---------- Records provided

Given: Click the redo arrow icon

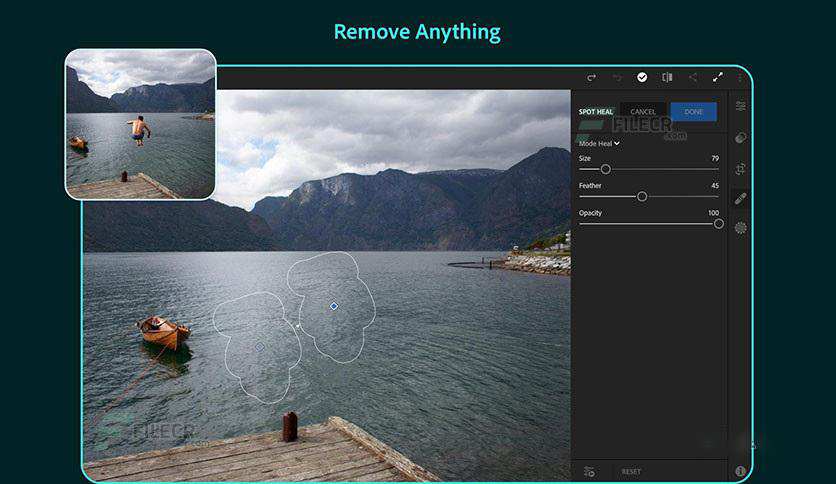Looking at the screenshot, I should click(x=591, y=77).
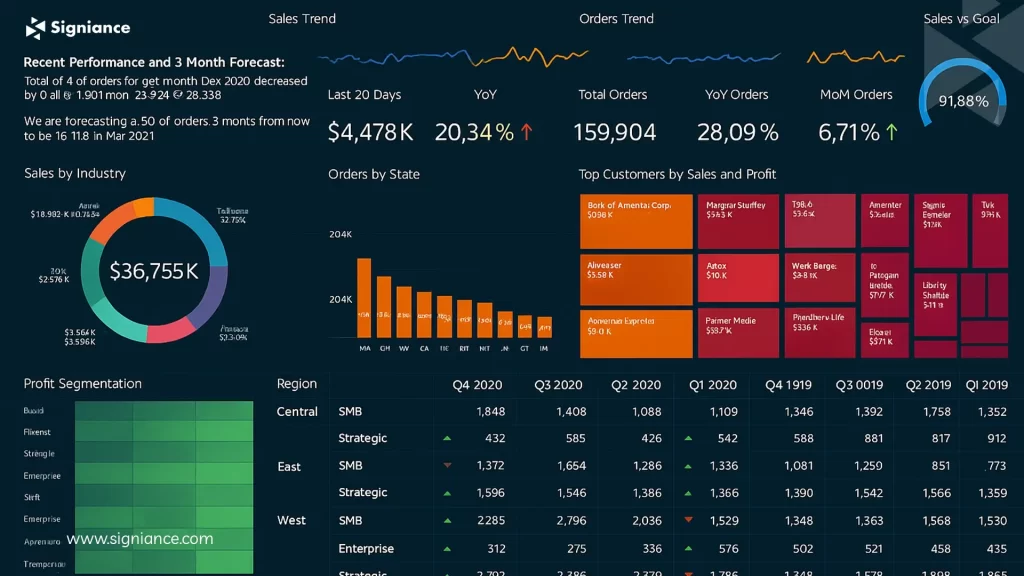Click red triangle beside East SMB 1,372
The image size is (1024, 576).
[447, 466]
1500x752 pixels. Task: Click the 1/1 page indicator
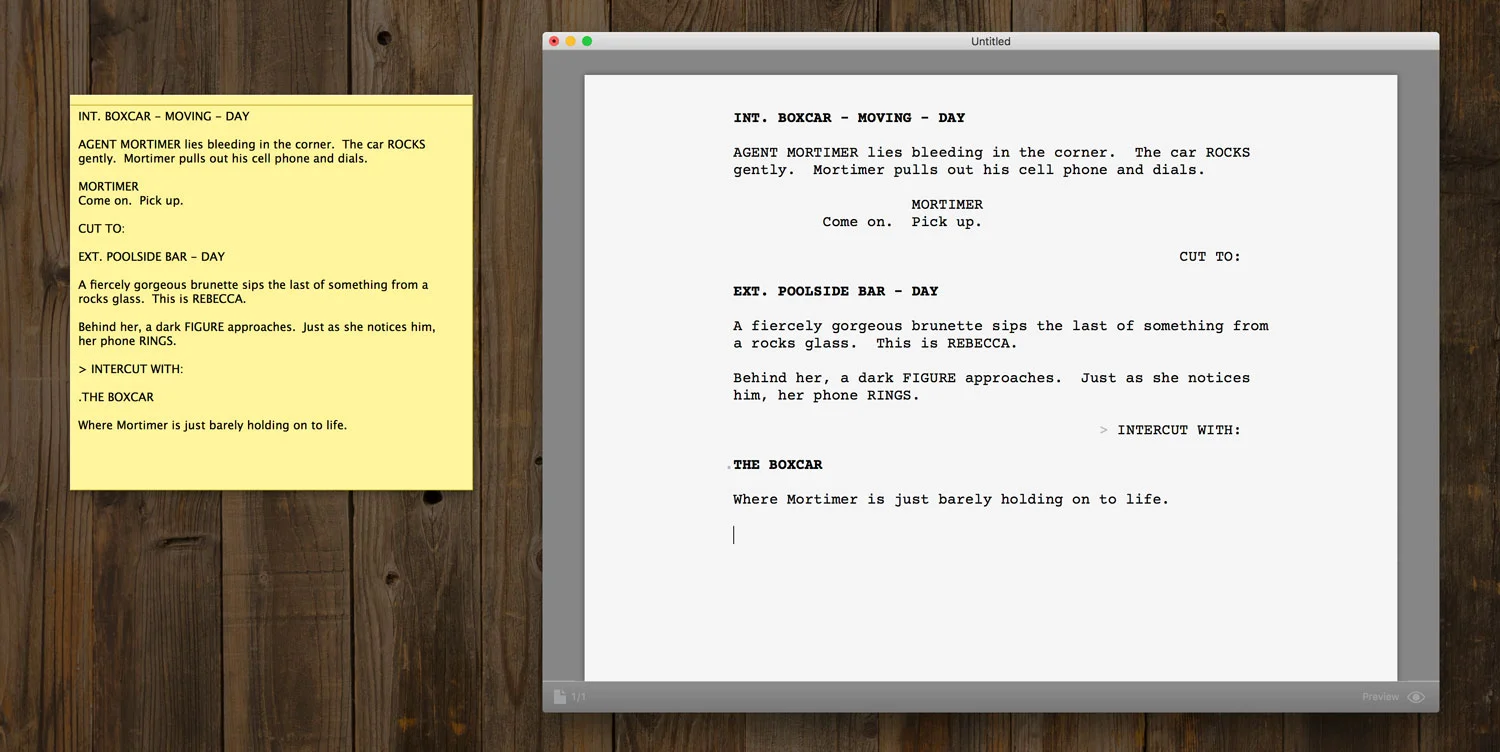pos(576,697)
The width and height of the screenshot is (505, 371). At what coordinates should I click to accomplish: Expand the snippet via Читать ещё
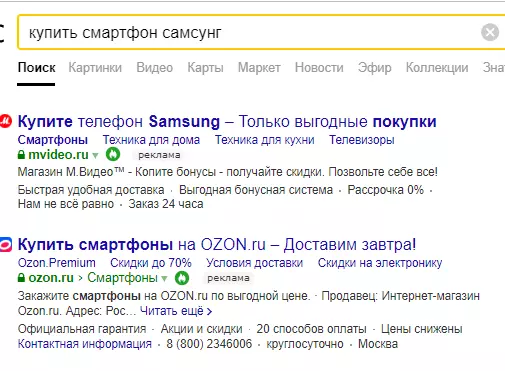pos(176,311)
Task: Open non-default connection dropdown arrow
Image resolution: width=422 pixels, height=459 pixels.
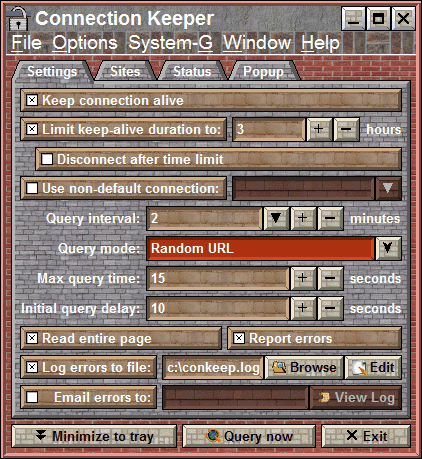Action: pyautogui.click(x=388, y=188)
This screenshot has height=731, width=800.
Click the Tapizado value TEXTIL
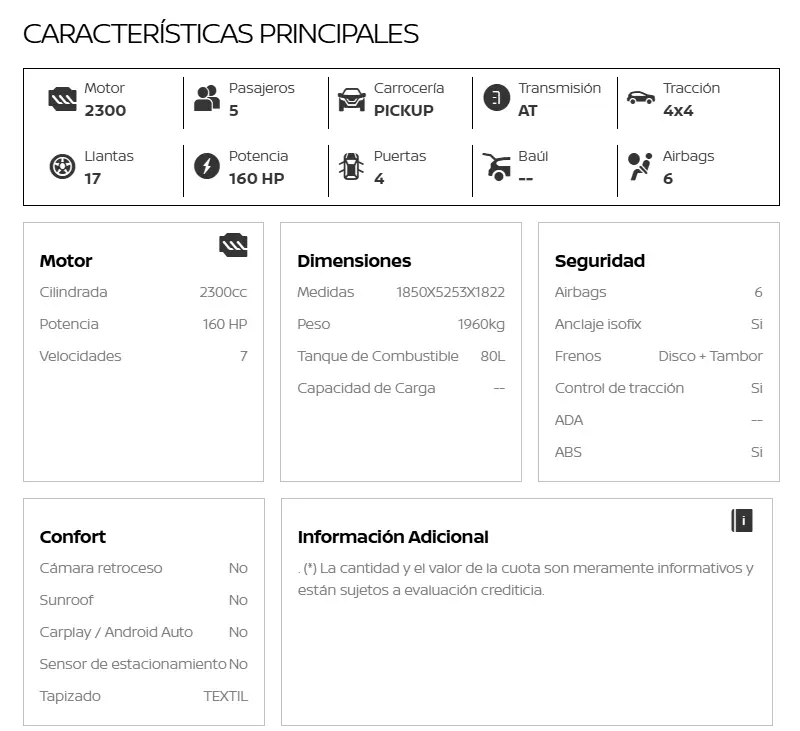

--------------------

◆ **Exercise**
Would you output, word for word, only the lines running from the line with "The width and" to the end of the listing above, both ends included, with no pictures?

◆ **Written reply**
The width and height of the screenshot is (505, 371). At what coordinates should I click to accomplish: Expand the snippet via Читать ещё
pos(176,311)
Task: Open non-default connection dropdown arrow
Image resolution: width=422 pixels, height=459 pixels.
Action: pyautogui.click(x=388, y=188)
This screenshot has height=731, width=800.
Click the Tapizado value TEXTIL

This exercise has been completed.